● EXERCISE REQUIREMENTS
Give the count of lines in the data that include "target", with no other words.

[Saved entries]

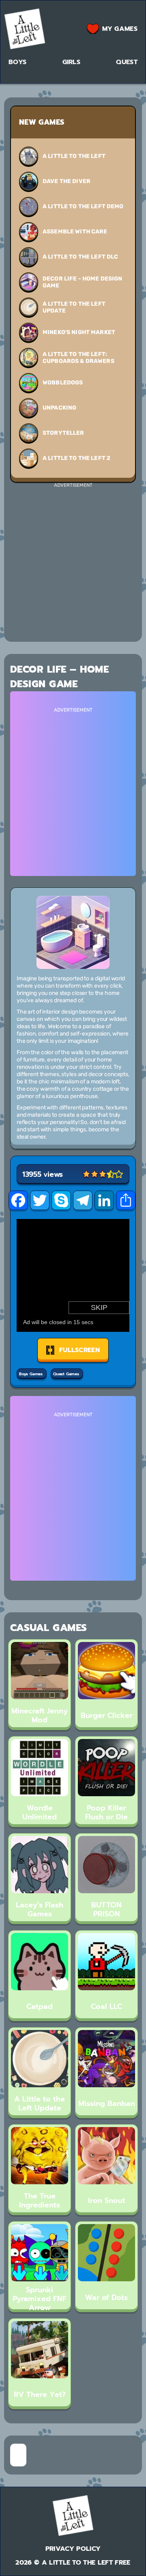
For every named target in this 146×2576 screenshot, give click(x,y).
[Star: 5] (119, 1174)
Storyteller (63, 432)
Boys (17, 62)
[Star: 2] (94, 1174)
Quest (126, 62)
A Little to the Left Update (74, 307)
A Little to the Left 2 (76, 458)
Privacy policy (73, 2549)
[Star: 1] (86, 1174)
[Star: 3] (103, 1174)
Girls (71, 62)
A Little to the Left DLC (80, 256)
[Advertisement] (73, 561)
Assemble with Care (75, 231)
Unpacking (59, 407)
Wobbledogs (63, 382)
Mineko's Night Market (79, 332)
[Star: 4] (111, 1174)
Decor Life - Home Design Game (82, 282)
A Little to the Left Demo (83, 206)
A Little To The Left (74, 156)
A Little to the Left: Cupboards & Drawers (78, 358)
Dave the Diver (66, 181)
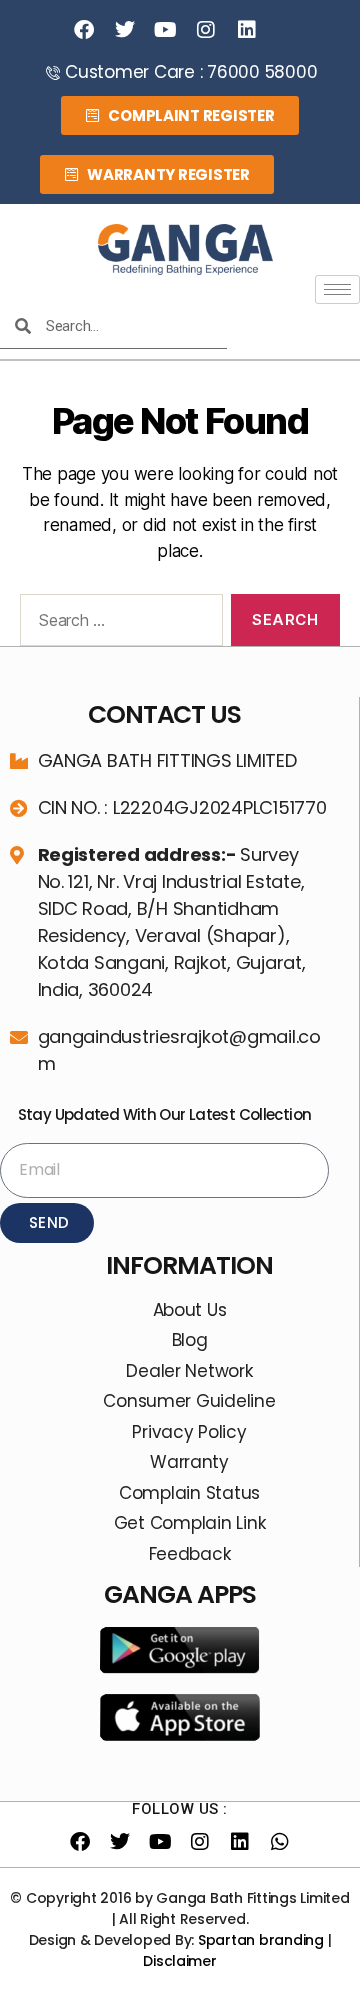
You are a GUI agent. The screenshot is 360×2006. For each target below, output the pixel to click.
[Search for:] (117, 624)
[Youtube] (165, 30)
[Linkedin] (247, 30)
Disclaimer (179, 1961)
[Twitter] (125, 30)
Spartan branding (261, 1940)
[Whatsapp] (280, 1842)
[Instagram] (206, 30)
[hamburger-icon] (337, 289)
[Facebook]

● ANSWER SPACE
2